After 40 years as a teacher and FFA advisor, 39 of them at Rossville High School, he retired this year. On Sunday many of his former students came out to an open house held in conjunction with an FFA fundraiser at RHS.
He said changes in the agriculture program at RHS made it a good time to make the transition.
“As I turned 65 this year, I thought it might be an opportunity,” he said. “I’m still in good health, I still like working. It gives me an opportunity to just switch gears a little bit.”
Greives refers to it as “changing jobs,” rather than retiring.
“I’m going to shift gears a little bit, but I’m going to keep busy,” he said.
Among the well-wishers was Kyla Bavens, a 2003 RHS graduate now living in Cleveland, Ohio. She had been secretary and president of the FFA chapter while in high school.
“I worked with Mr. Greives doing parliamentary procedures and I would see him around the ag barn,” she said. “He was known for dry humor and sarcasm, and kind of a calming presence around the ag barn.”
She said Greives’ retirement surprised her.
“He’s the kind of guy you think is just going to work for all time. I’m sure he’ll still be finding things to do,” she said.
Since retiring June 30, Greives said he has been “enjoying life a little bit,” including going on vacation, celebrating his 40th anniversary, and visiting with grandchildren.
“Besides that I have a ton of construction work,” he said. “People know I like to work. I do construction, remodeling, possibly build a new house. There’s a variety of things I can do, and some things at home that need to be done.”
He came into education in a round-about way. After receiving a bachelor’s degree in general agriculture from Purdue, he was drafted and served two years with the U.S. Army. Coming out, he was looking for employment in agribusiness, but there were not a lot of jobs available.

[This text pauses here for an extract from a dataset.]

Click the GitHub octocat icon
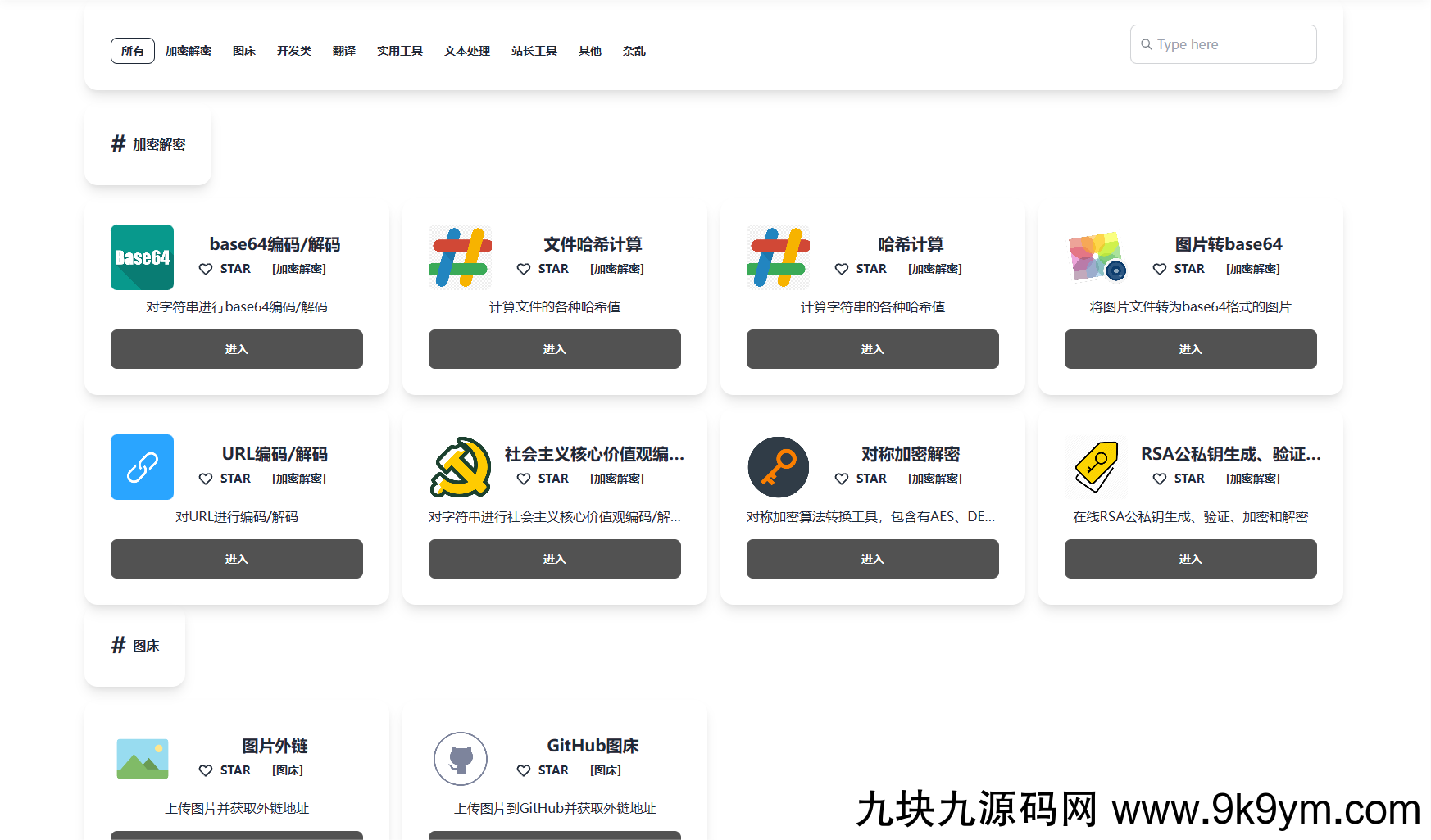The width and height of the screenshot is (1431, 840). [460, 759]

Someone suggested he try teaching, and pointed out the G.I. Bill would pay for his additional education.
Greives did his student teaching at Rossville, then got a job at Clinton Central. However, about seven months later a job opened up at Rossville.
“I’ve been here ever since,” he said.
According to Greives, there have been a lot of changes in agriculture since he started, ranging from simple construction technology to the kinds of opportunities available.
“Right now the big thing is aquaculture, they’re raising fish and raising shrimp,” he said. “There’s a lot of opportunities that weren’t there when I started.”
Greives added he will miss the students. In some cases he has had both parents and children.
“It’s a wonderful thing,” he said. “You can look at those students when they come through the door, and it’s like a flashback. Those kids come in with the idea that their parents encouraged them to take the class. That means a lot to me, to be able to pass that along to both parents and their kids.”